Pour Philippe, le message des partenaires à l’issu de ces rencontres était clair : « Les gens voulaient avoir une table d’action. On veut que ça BOUGE. » Il a été bien reçu : la TQNOIM file maintenant à toute vitesse, ce ne sont pas les projets qui manquent! La présence de Philippe à la direction générale a assurément aidé à la reprise rapide de la Table. Il connaissait les gens, l’historique du quartier, ses particularités. L’autre élément essentiel à cette reprise a été fourni par l’arrondissement Pierrefonds-Roxboro, sous la forme d’un local gratuit. Quand on connaît l’enjeu de l’accès aux locaux pour les organismes communautaires, ce n’est pas anodin du tout.

« Les choses tombent aisément en place, l’énergie est bonne, les gens sont contents de voir la table fonctionner, ils participent et sont satisfaits du travail qu’on fait. On est sur une lancée incroyable! »

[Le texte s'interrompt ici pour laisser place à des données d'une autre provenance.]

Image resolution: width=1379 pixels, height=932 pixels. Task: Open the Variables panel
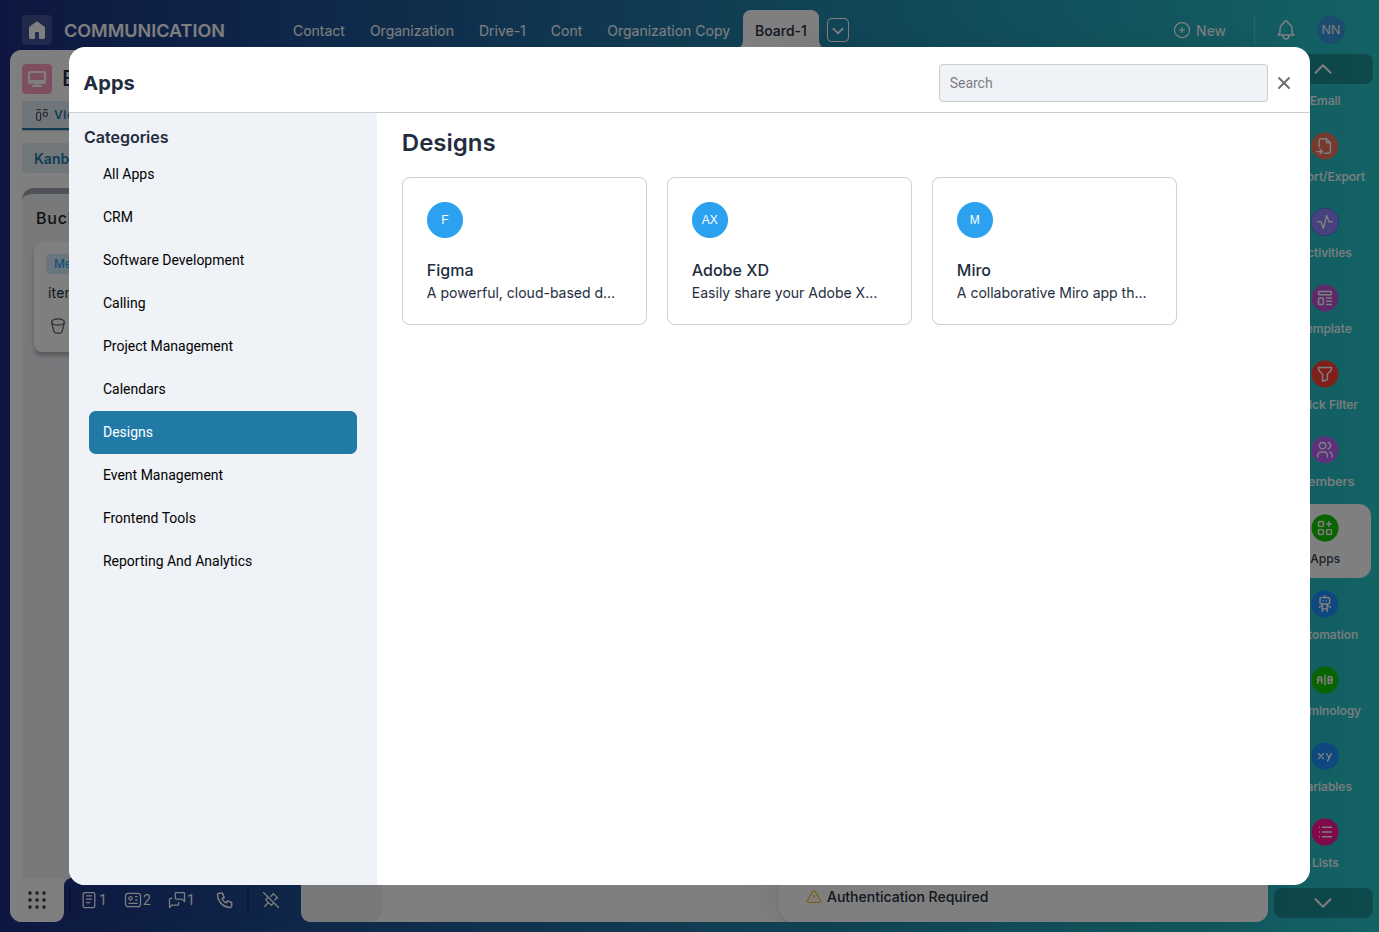1324,756
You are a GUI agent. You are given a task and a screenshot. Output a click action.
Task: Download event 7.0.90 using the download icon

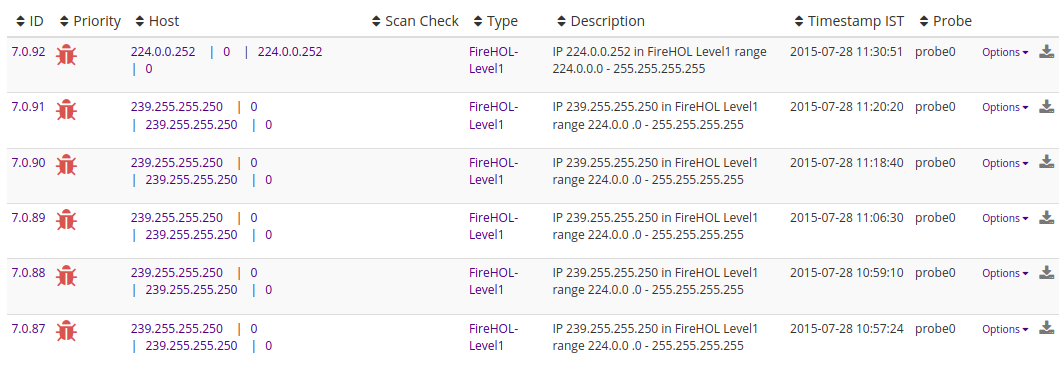pyautogui.click(x=1047, y=162)
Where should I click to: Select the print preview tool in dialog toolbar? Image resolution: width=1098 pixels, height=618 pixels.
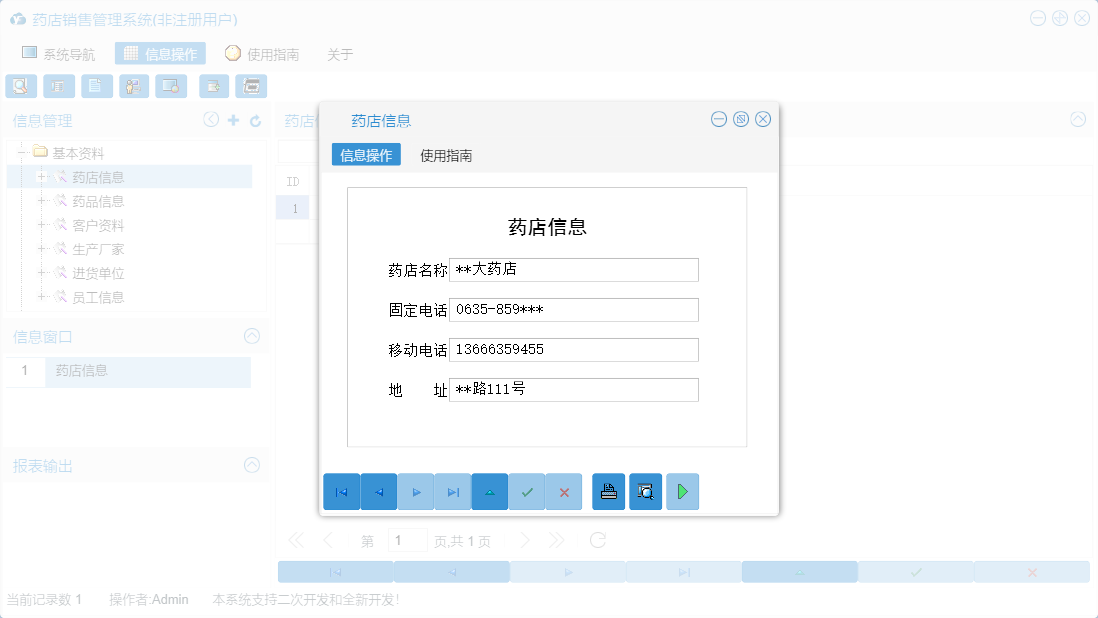[x=645, y=491]
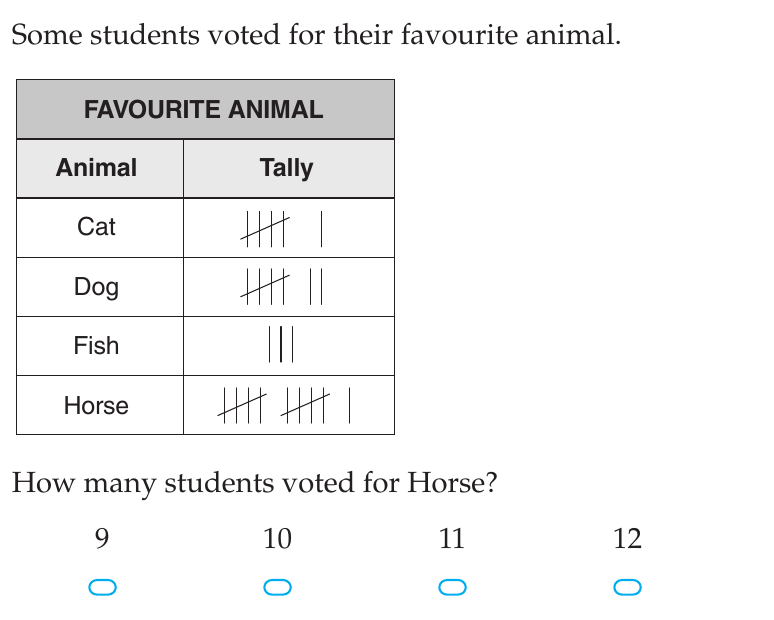Click the number 11 answer label
Screen dimensions: 774x620
[x=452, y=538]
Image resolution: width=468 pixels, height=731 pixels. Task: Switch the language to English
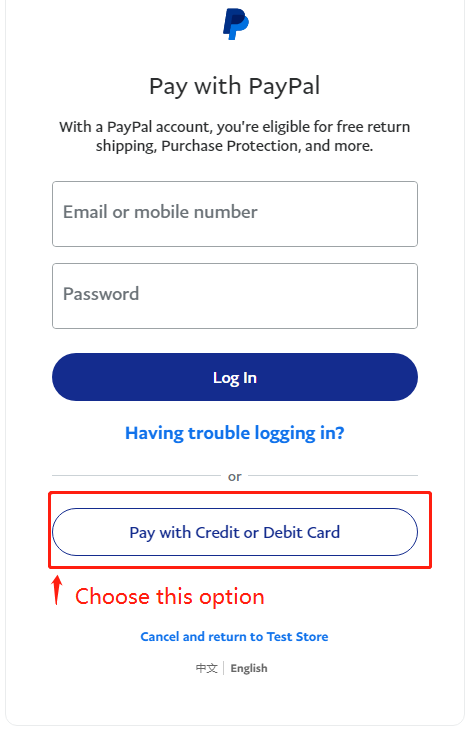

Le défi qui attend Philippe est celui d’une organisation qui croît rapidement : de 0 employés en juin dernier, ils sont maintenant 6. Il faut structurer l’équipe, se doter d’outils pour bien intégrer et retenir le personnel… tout est à construire.  La prochaine étape pour la TQNOIM? Celle de la planification stratégique pour les 3 prochaines années! Elle devrait être terminée pour l’hiver 2024.

Comment mobiliser la population d’un grand territoire?

Pour les deux tables de quartier de l’Ouest-de-l’Île, solliciter la participation de l’ensemble de la population à leurs activités est tout un défi. Dans le nord, explique Philippe, il n’y a pas tellement de tradition d’approche citoyenne chez les organismes communautaires. L’aménagement du territoire y est certes pour quelque chose : on est dans une dynamique qui se rapproche davantage de la région que de la ville, on se sent moins interpellé par la vie de quartier. Pour faciliter la mobilisation des résident-es, la TQNOIM a cru nécessaire de redécouper le territoire en 5 plus petits secteurs (3 dans Pierrefonds-Roxboro, 2 dans Dollard-des-Ormeaux). Comment? En étudiant les milieux de vie « naturels », déterminés par la mobilité et les habitudes des gens, les axes et les connexions existantes. Ces nouveaux secteurs, on les appelle les « quartiers identitaires ». On pourra ainsi créer des stratégies de mobilisation pour chacun des secteurs et travailler à y générer un sentiment d’appartenance.